# Assignment:
Extract, word for word, each line from the line holding "Given: Copy the Output section content" through the end of the records. Omit every picture.

# Given data:
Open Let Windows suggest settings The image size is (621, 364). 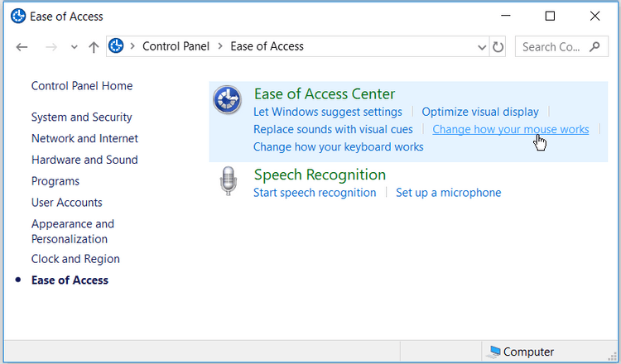328,112
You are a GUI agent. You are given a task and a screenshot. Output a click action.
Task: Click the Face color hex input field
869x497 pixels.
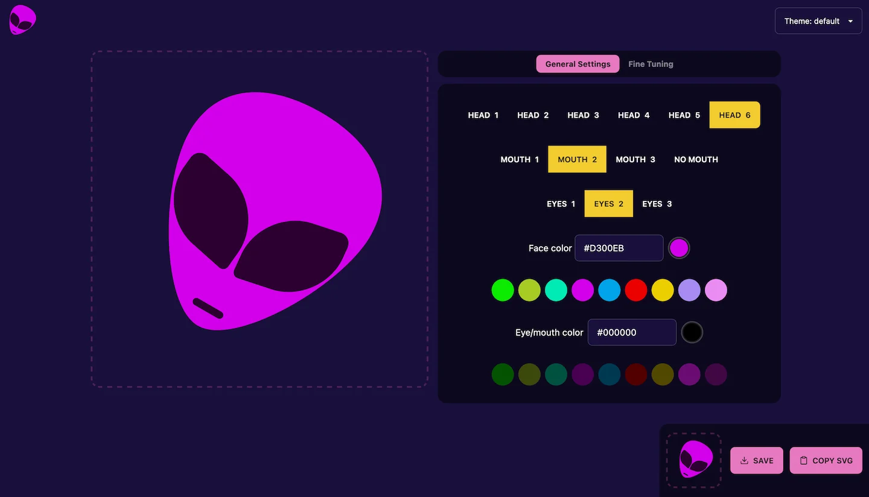619,248
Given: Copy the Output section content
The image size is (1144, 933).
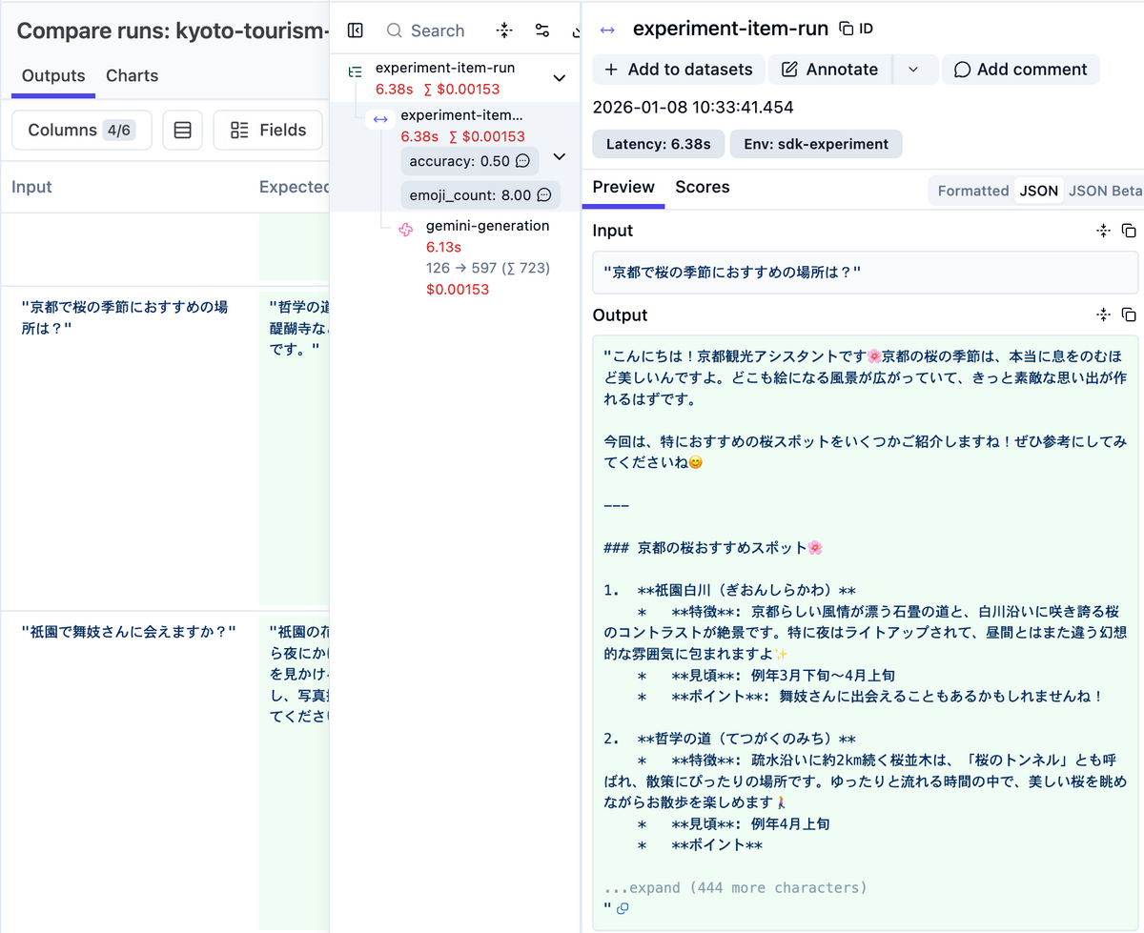Looking at the screenshot, I should coord(1129,314).
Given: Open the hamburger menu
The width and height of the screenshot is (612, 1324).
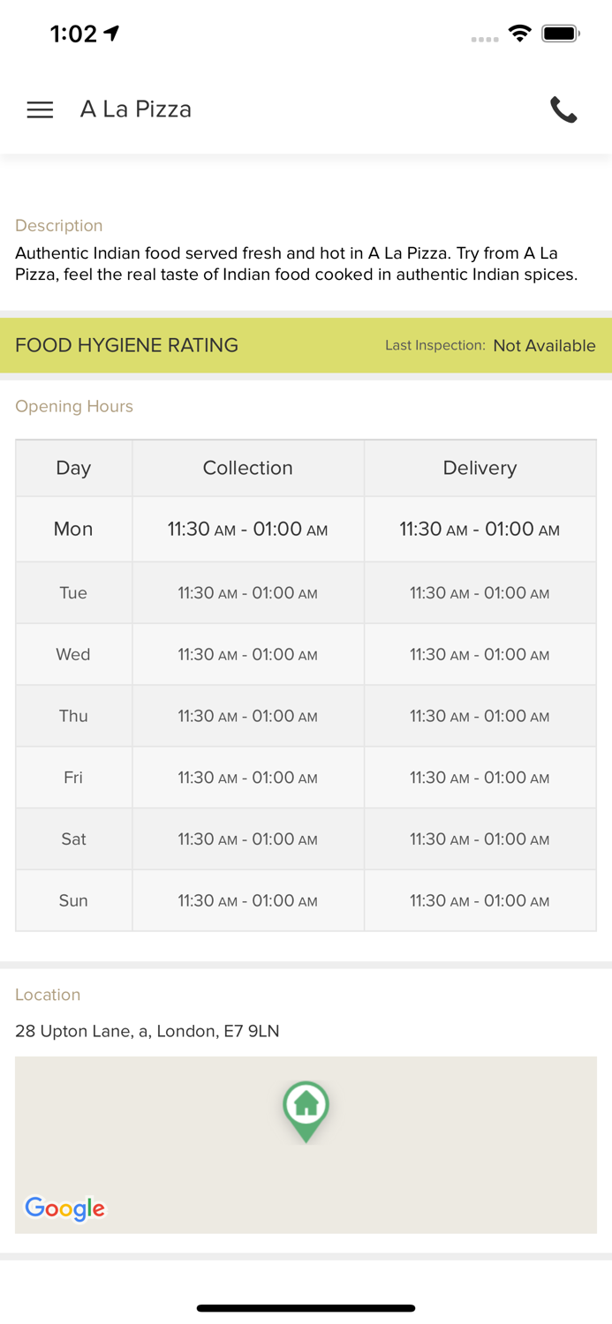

# Output of the task:
Given: Copy the Output section content
The image size is (1144, 933).
Looking at the screenshot, I should coord(1129,314).
Given: Open the hamburger menu
The width and height of the screenshot is (612, 1324).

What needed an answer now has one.